Il primo ad ammettere la sconfitta è stato Gabriele Albertini, l’ex sindaco che aveva portato a Milano il romano Parisi come city manager, e che in questa avventura ha guidato la sua lista civica. Come aveva annunciato per radio la candidatura di Parisi, così ha ammesso per primo la sconfitta. Non senza lanciare bordate ai partiti della coalizione (in primis a Forza Italia) colpevoli di non aver appoggiato la lista di Parisi che avrebbe potuto avere quei 3 o 4 punti in più che servivano a vincere. Motivo: gli azzurri avevano paura del sorpasso della Lega. Ma se Albertini pensa che sia mancato un po’ di centro per riuscire a vincere, l’ex ministro Ignazio La Russa è dell’idea contraria, cioè che si sia puntato troppo al centro perdendo voti della destra e della Lega.
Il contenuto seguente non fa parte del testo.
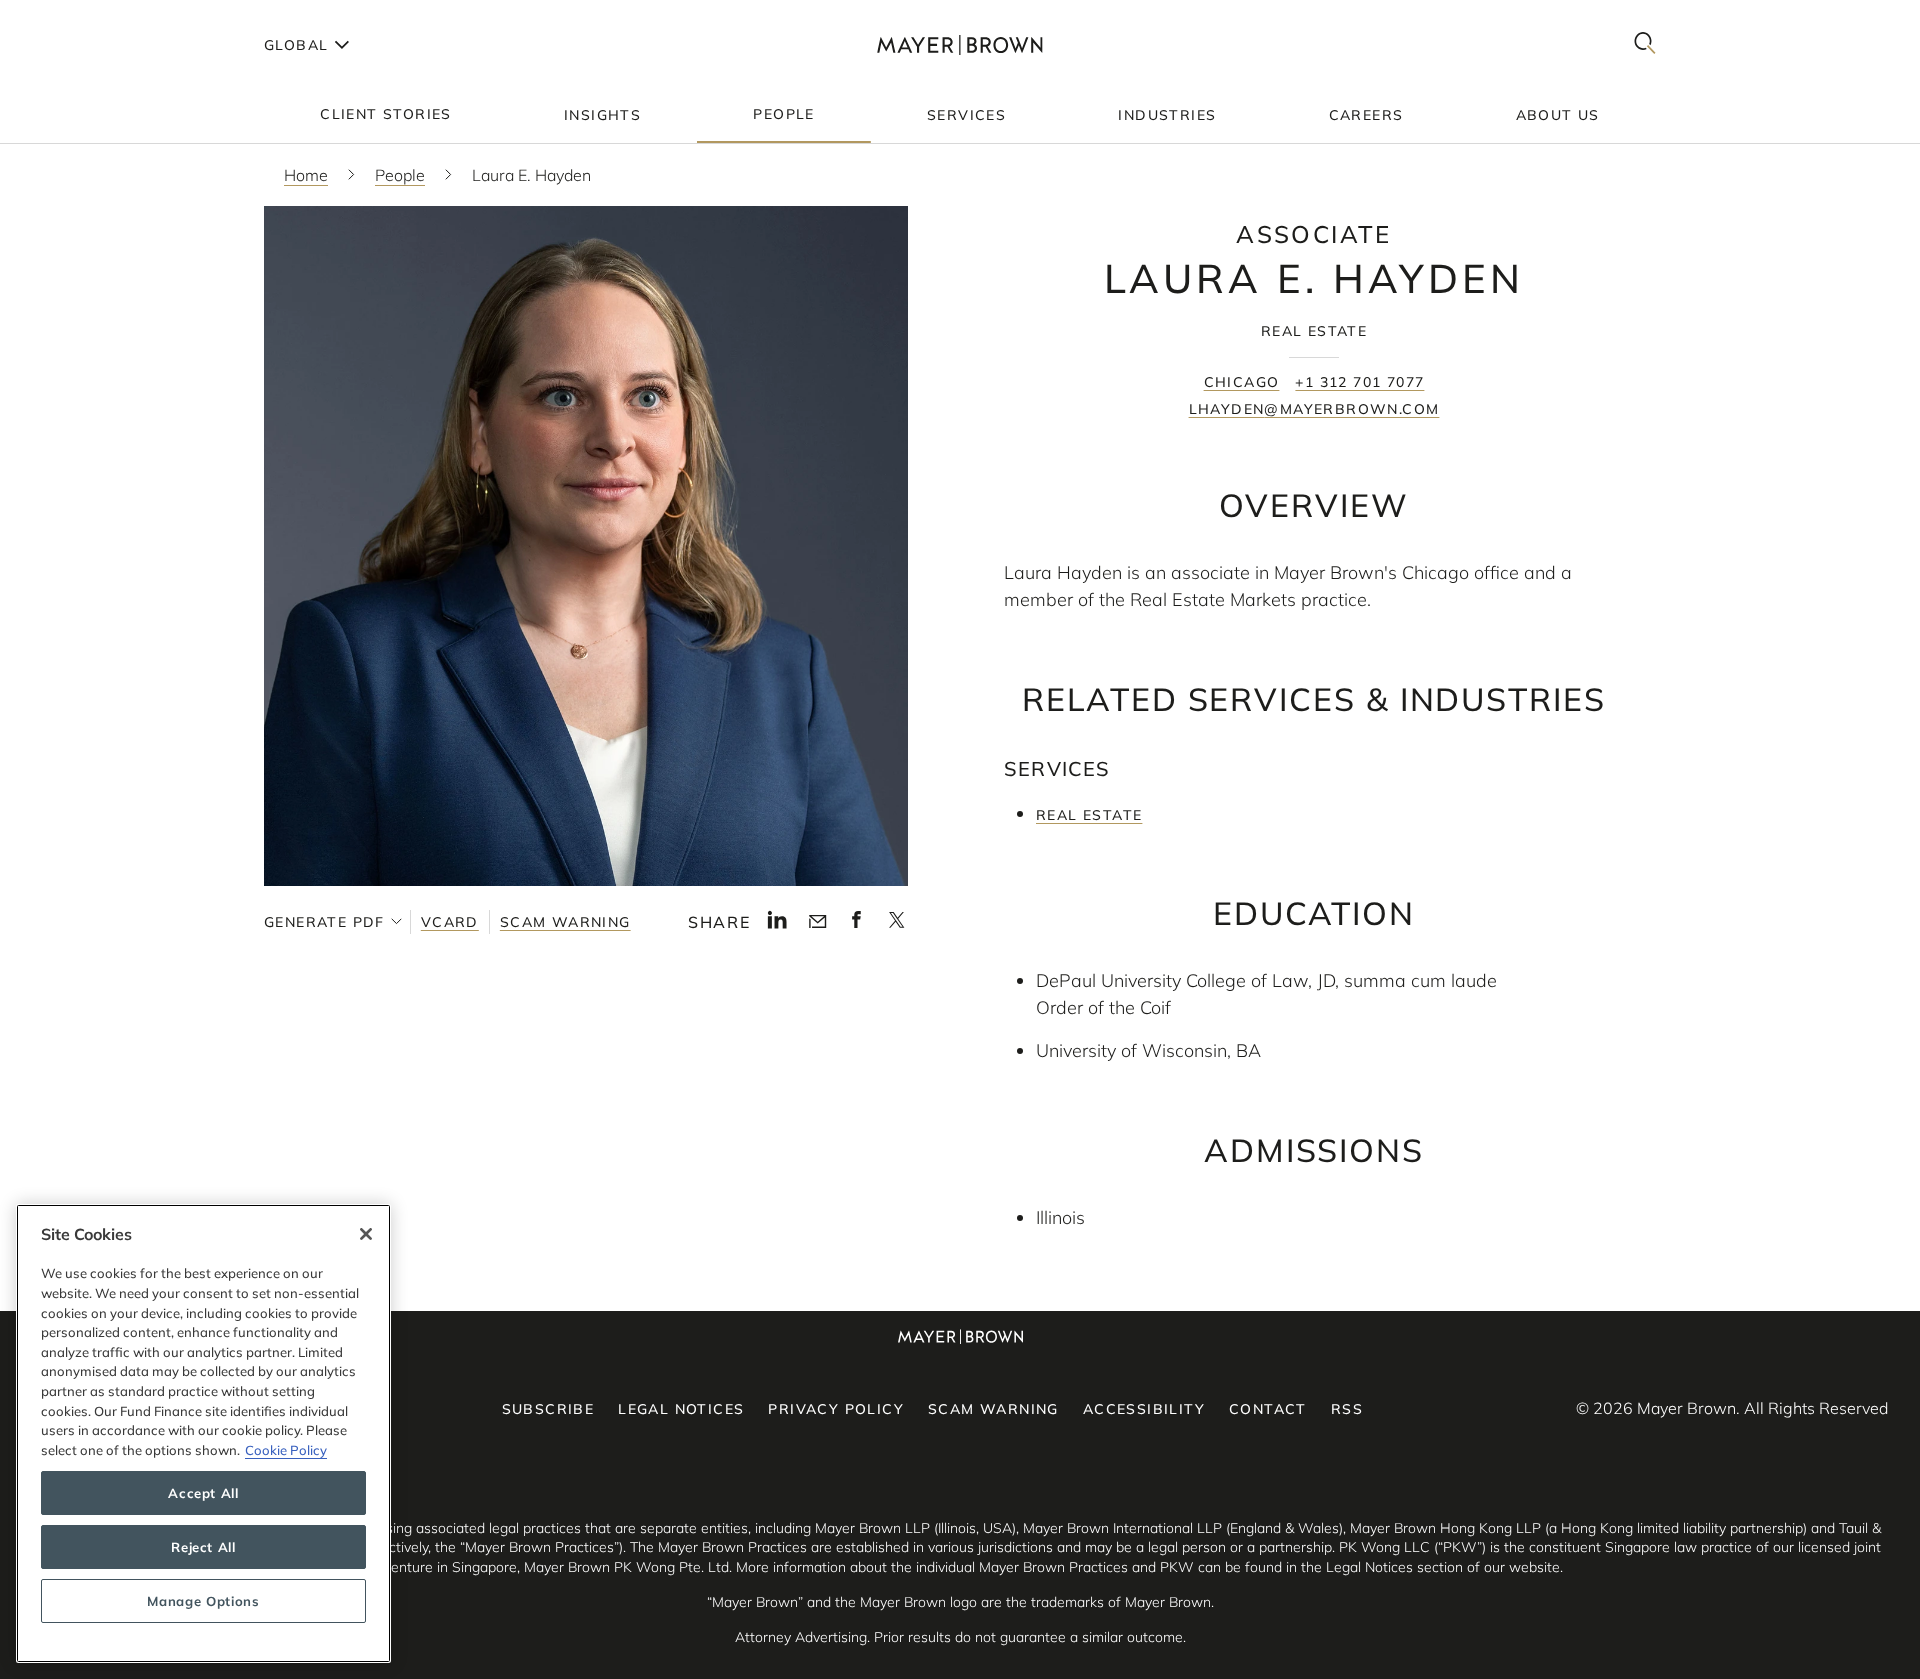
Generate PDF (324, 922)
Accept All (203, 1493)
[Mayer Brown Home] (960, 44)
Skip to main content (97, 16)
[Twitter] (896, 926)
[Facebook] (856, 925)
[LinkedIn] (777, 925)
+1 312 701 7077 (1359, 382)
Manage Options (203, 1601)
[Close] (366, 1234)
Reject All (203, 1547)
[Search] (1645, 44)
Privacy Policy (836, 1409)
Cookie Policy (286, 1450)
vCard (450, 922)
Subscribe (548, 1409)
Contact (1268, 1409)
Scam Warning (565, 922)
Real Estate (1089, 815)
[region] (203, 1433)
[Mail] (817, 922)
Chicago (1242, 382)
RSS (1347, 1409)
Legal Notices (681, 1409)
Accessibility (1144, 1409)
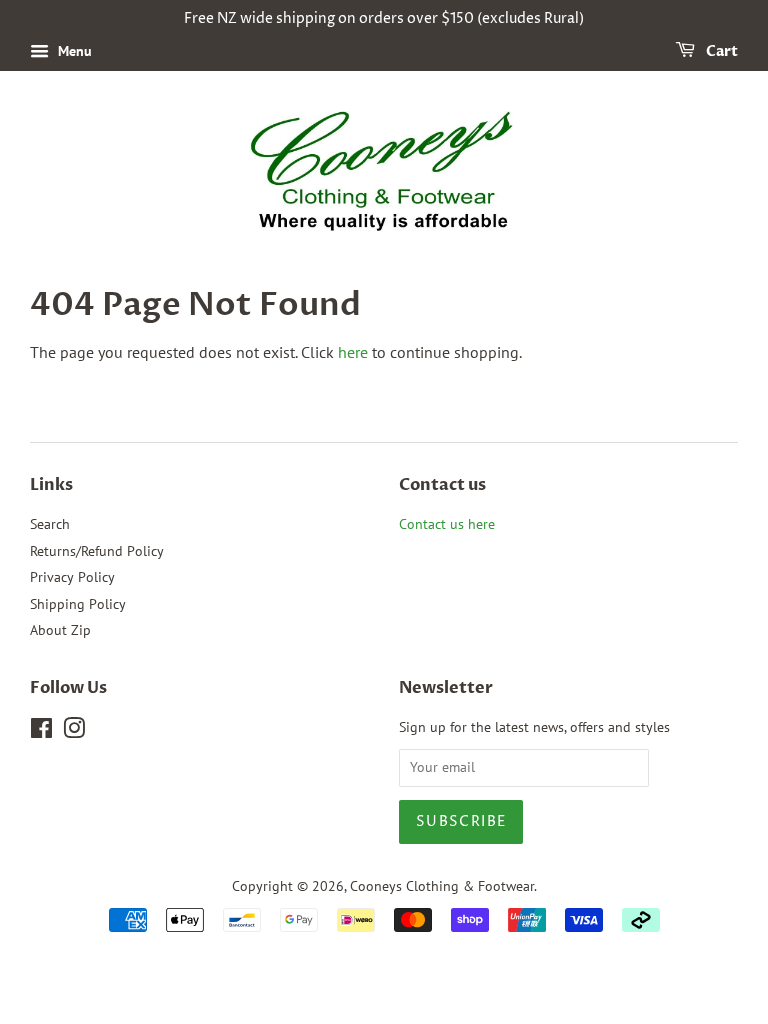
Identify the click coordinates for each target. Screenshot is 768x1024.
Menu (73, 51)
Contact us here (447, 524)
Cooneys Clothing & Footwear (442, 886)
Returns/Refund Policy (97, 551)
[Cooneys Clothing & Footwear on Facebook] (41, 732)
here (353, 352)
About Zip (60, 630)
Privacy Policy (72, 577)
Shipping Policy (78, 604)
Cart (720, 51)
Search (50, 524)
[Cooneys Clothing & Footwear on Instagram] (74, 732)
Il dato su cui pone l’attenzione Parisi è però quello dell’astensione: metà dei milanesi che non hanno votato un po’ per la data, troppo estiva, un po’ però perché hanno perso fiducia nella politica. Ed è questa fiducia che vuole conquistare con il lavoro di opposizione in consiglio comunale. Per ora non parla di fare il leader, dunque ma solo il consigliere, pronto a una opposizione “costruttiva” e con la speranza che il nuovo sindaco e la sua coalizione tenga conto che “la metà dei milanesi non ha votato e l’altra metà vuole cambiare”. Ultimo messaggio ai suoi: “buona notte, andate a dormire tranquilli”. Per lui domani sarà una giornata di riposo, poi “cambiamo profondamente la politica in Italia”.